The Examination Yuan, the nation’s civil service system regulator, passed a draft bill on Thursday that is expected to subject government workers to stricter performance evaluations with the aim of weeding out subpar civil servants.
Under the draft amendments to the Civil Servants Evaluation Act (公務人員考績法), between 1 and 3 percent of government staff will receive a “D” — the second-lowest grade — in their annual job evaluations and employees who receive three Ds over 10 years are to be fired or face early retirement.
Current regulations stating that staff members who receive “E” grades in annual evaluations would be fired remain unchanged.
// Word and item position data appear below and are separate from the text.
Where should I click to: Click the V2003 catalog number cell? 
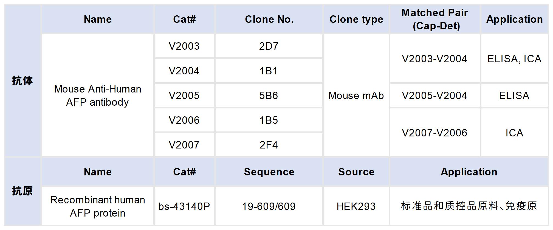pos(184,46)
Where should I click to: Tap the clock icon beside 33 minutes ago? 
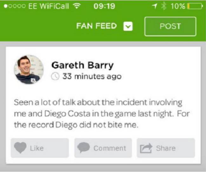[55, 76]
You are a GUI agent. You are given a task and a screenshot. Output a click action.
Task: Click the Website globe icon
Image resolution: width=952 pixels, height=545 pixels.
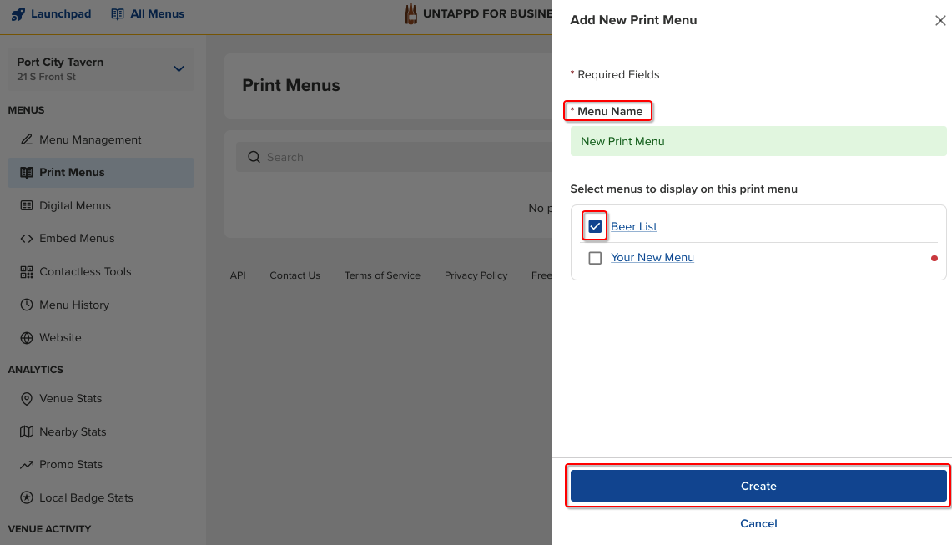pos(26,338)
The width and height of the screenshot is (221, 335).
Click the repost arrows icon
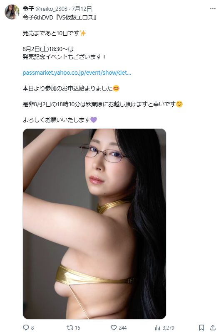[x=70, y=328]
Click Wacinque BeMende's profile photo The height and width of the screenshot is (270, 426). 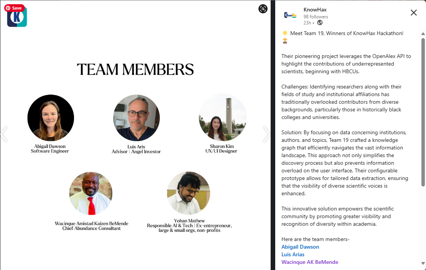[91, 193]
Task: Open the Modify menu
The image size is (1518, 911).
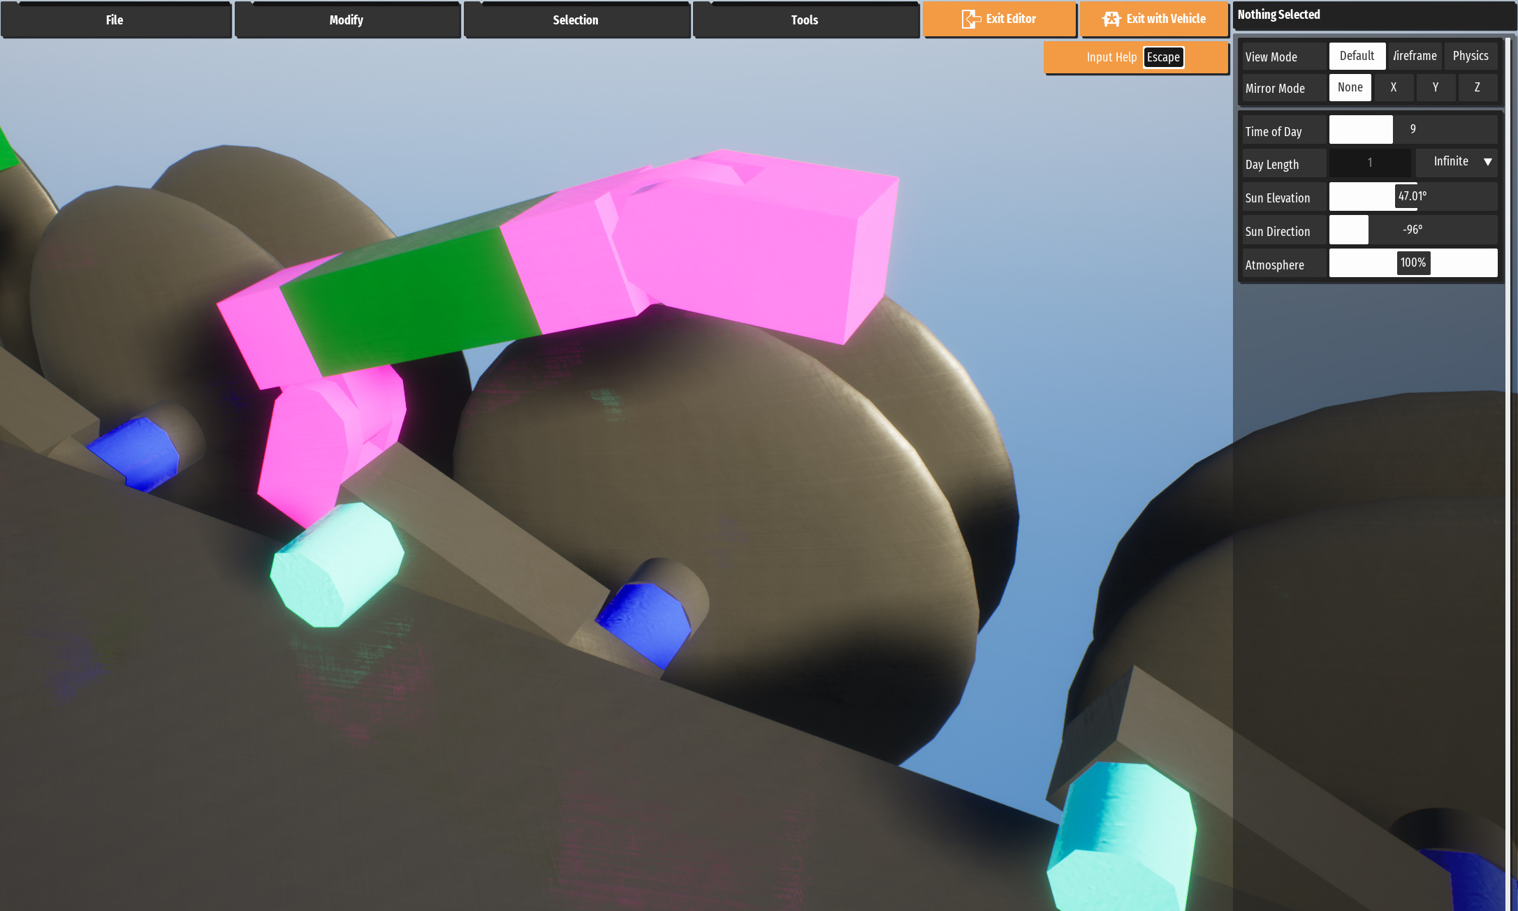Action: tap(346, 20)
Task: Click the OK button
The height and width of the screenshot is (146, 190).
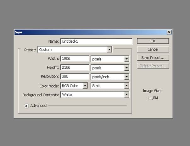Action: pos(153,41)
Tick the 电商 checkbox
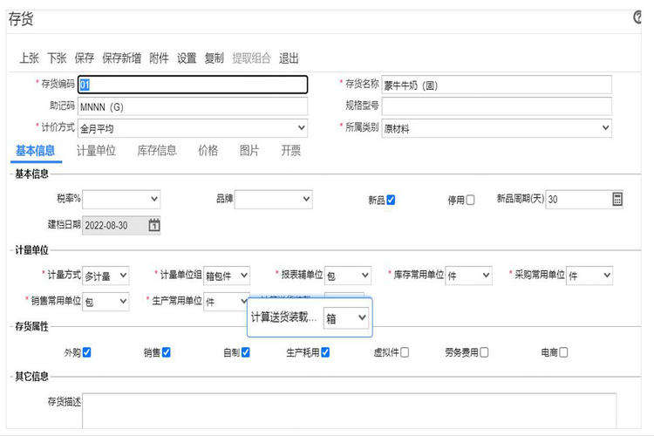The image size is (654, 436). tap(563, 352)
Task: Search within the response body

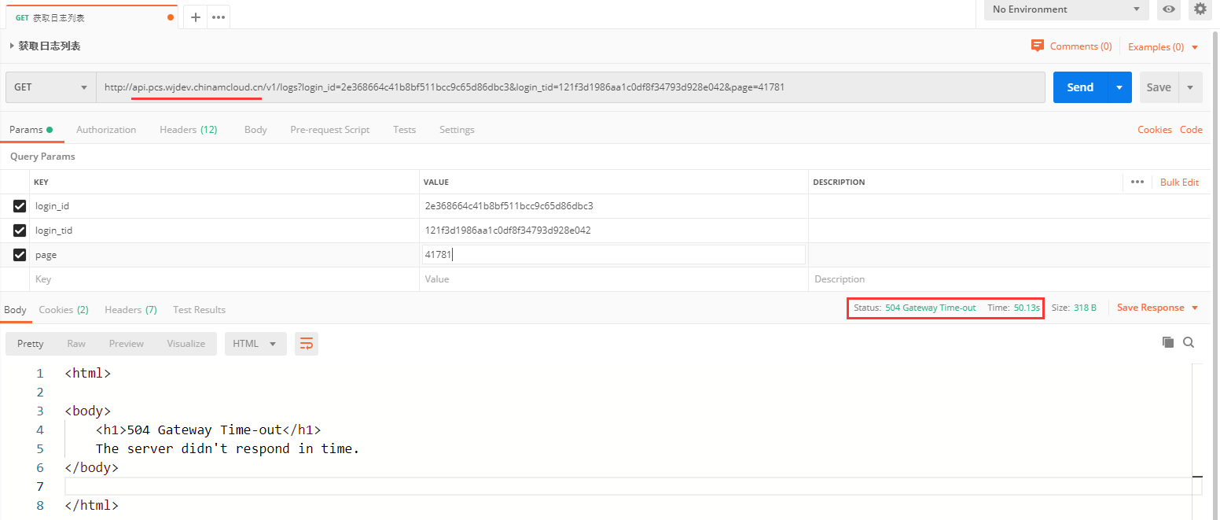Action: click(1189, 342)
The draft bill also stipulates that a maximum of 5 percent of government workers governed by the act — a total of about 270,000 — can receive an “A” grade.
The draft bill was to be sent to the Legislature for approval yesterday.
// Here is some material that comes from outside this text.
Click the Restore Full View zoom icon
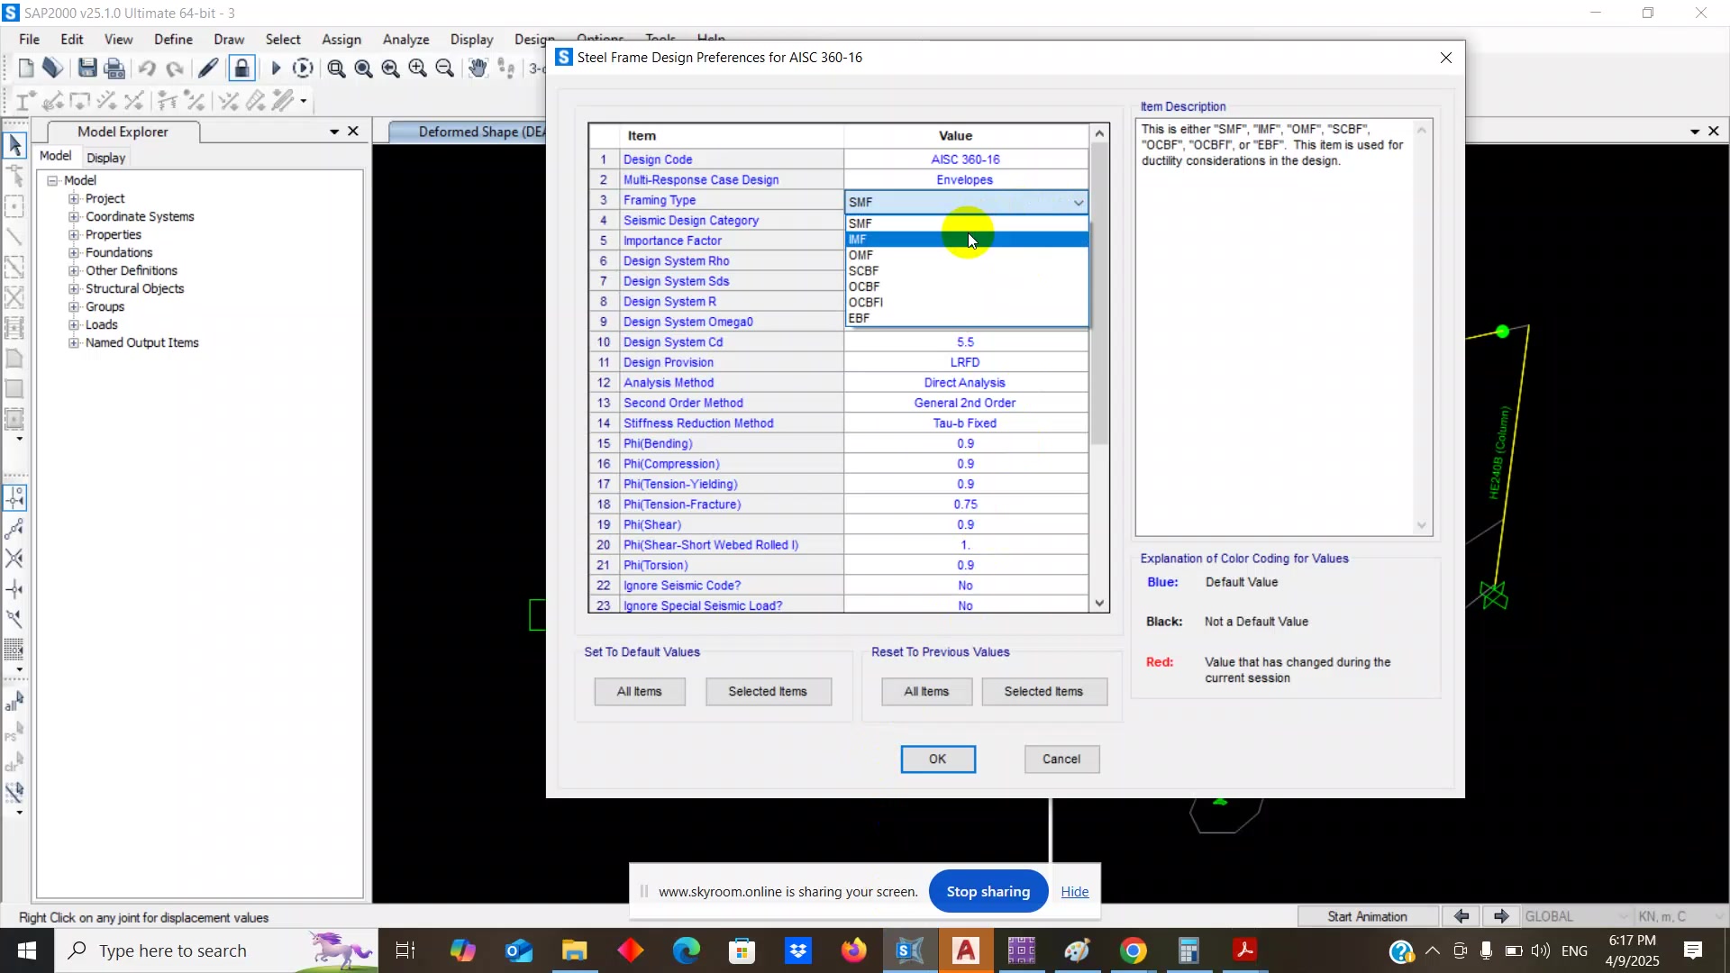The height and width of the screenshot is (973, 1730). 363,68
Once approved, it is estimated that between 2,700 and 8,100 civil servants would get a “D” in their evaluations every year, an increase from the 430 people rated “D” last year.
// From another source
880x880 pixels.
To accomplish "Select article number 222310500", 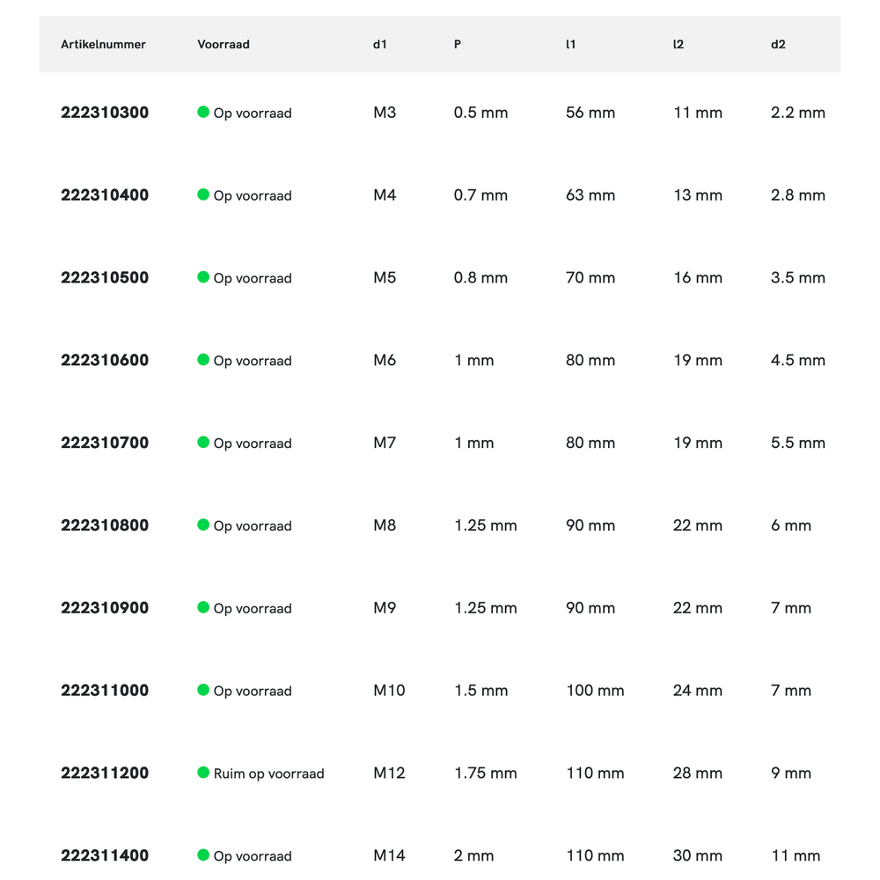I will pyautogui.click(x=105, y=278).
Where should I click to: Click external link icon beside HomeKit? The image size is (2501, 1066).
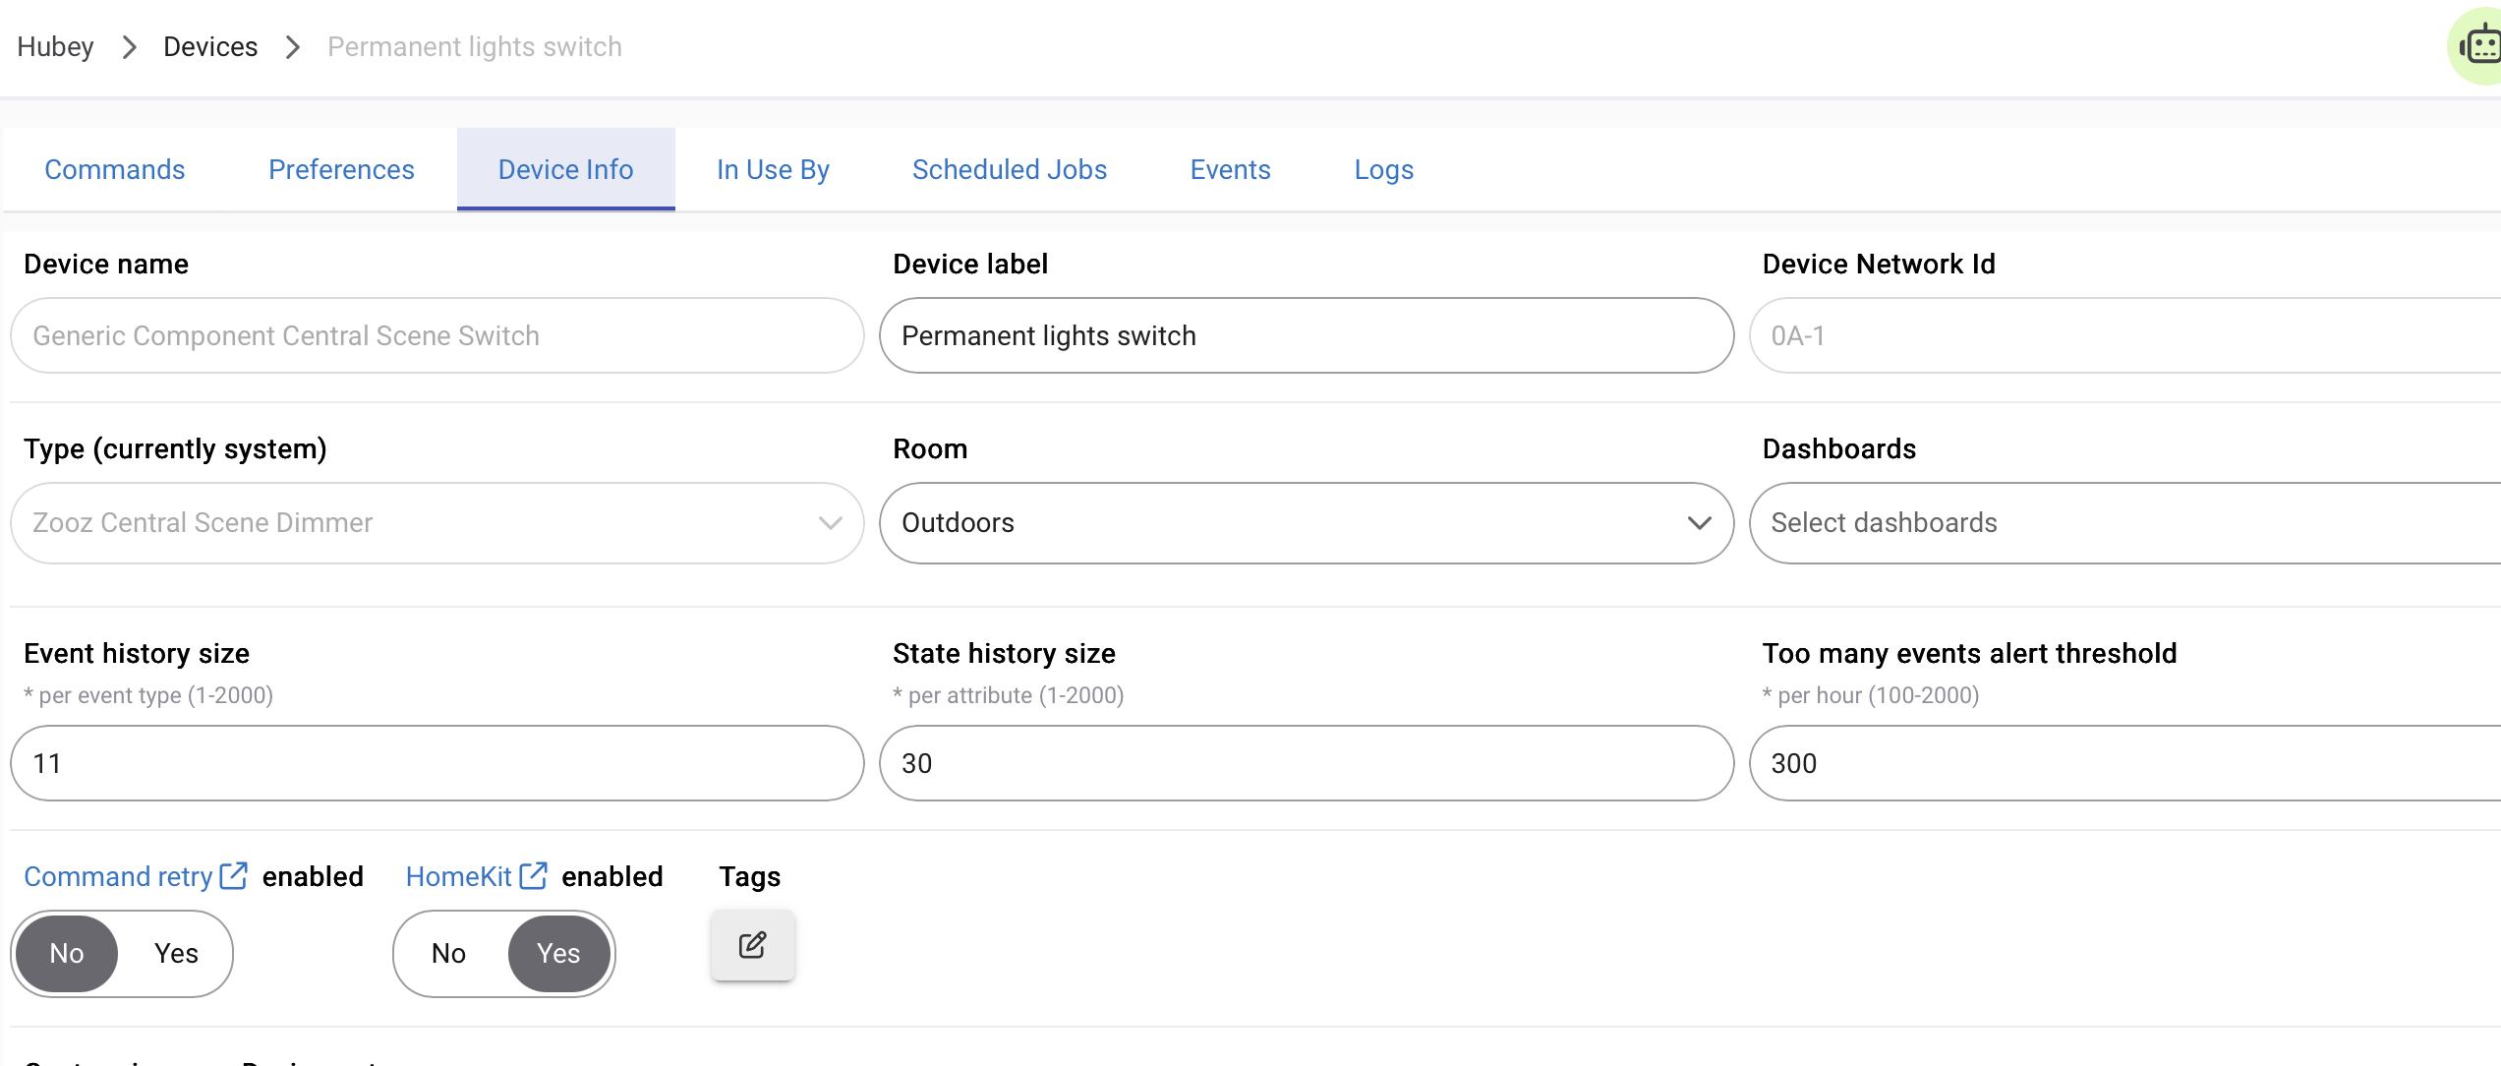(x=533, y=875)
The Examination Yuan introduced measures designed to ease the passage of the draft bill, which failed to clear the Legislature in 2010 due to opposition from some civil servants.
For instance, the amended act will ensure that those getting “D’s” are not all new employees or junior personnel.
Examination Yuan President John Kuan (關中) said the draft bill would help greatly improve government efficiency and also boost public identification with the government’s administrative bodies.
However, chairman of the National Civil Servant Association, Chen Chuan-ching (陳川青), opposed the draft bill, saying that the 1 to 3 percentage point plan is ridiculous and will cause confrontations within government agencies.
“It is like telling a police precinct they must catch 10 thieves and, not knowing who the thieves are, each precinct ends up randomly picking out 10 people,” Chen said.